== Text section

MCP security boundaries in Mqttable
How Mqttable keeps local MCP useful for agents while rejecting remote exposure, URL tokens, origins, and raw secrets.
Mqttable’s MCP endpoint is powerful because it can inspect and operate local MQTT workflows. That power needs a hard boundary. The endpoint is local-only by default, requires an authorization header, rejects token query strings, and can be paused from Settings.
Interactive diagram
Trust boundary: local client, bearer header, secret intake, plan review, verified result.
Placeholder for the interactive diagram. Replace with the generated artifact when ready.
Network boundary
MCP accepts POST JSON on /mcp. It is local-only by default. Remote access is not a public deployment mode unless the runtime is explicitly configured as a remote development sandbox.

====
== Given data

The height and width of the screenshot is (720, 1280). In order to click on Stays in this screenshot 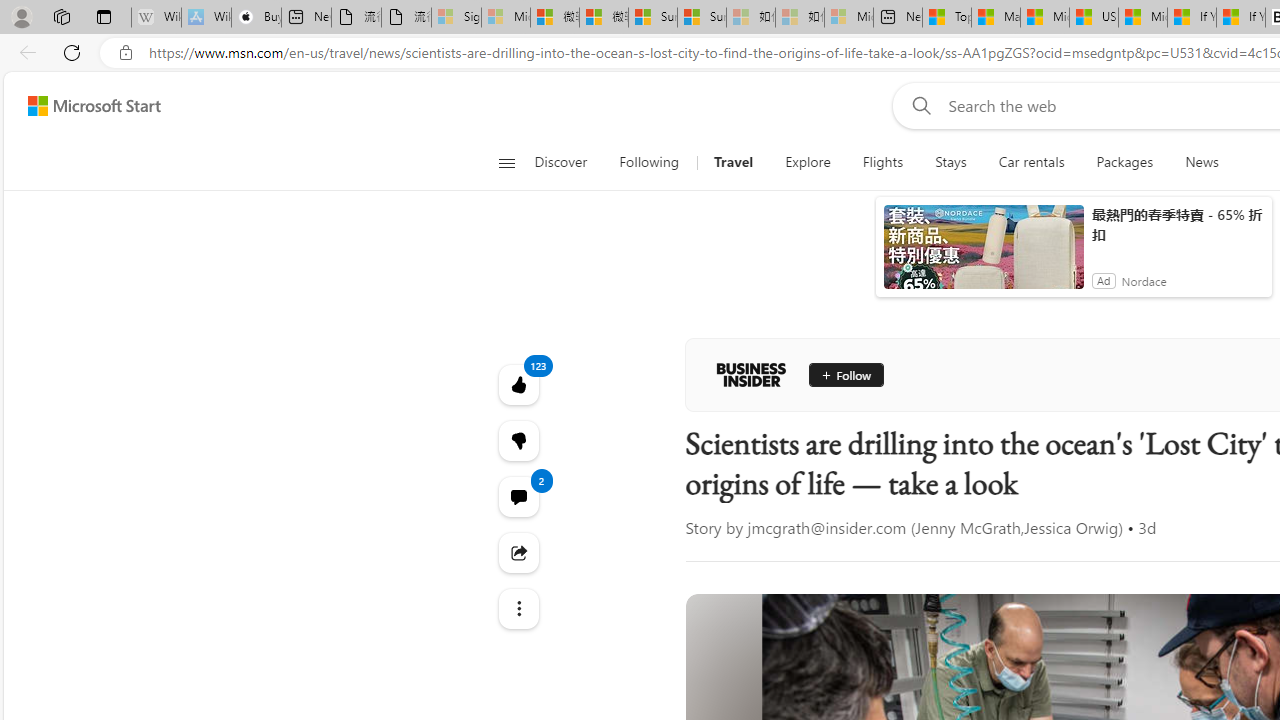, I will do `click(950, 162)`.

====

* Exercise objective: Pick up the text on MCP security boundaries in Mqttable after its last sentence and carry it on. The data above is separate material and has no connection to the Mqttable text.

* Response to the task:
Secret boundary
Raw passwords, bearer tokens, PEM certificates, private keys, API keys, and secret-bearing payloads do not belong in MCP arguments or results. TLS and credential workflows use intake pages or APIs, then pass SecretRef, CertRef, and KeyRef handles.
Diagnostic boundary
mqttable_doctoris passive by default. It does not connect to brokers, publish, write config, or create plans unless an active self-probe is explicitly requested.
Human boundary
Agents can prepare a plan. Humans review the masked diff and decide whether to apply it. That line is the difference between useful automation and a dangerous chatbot.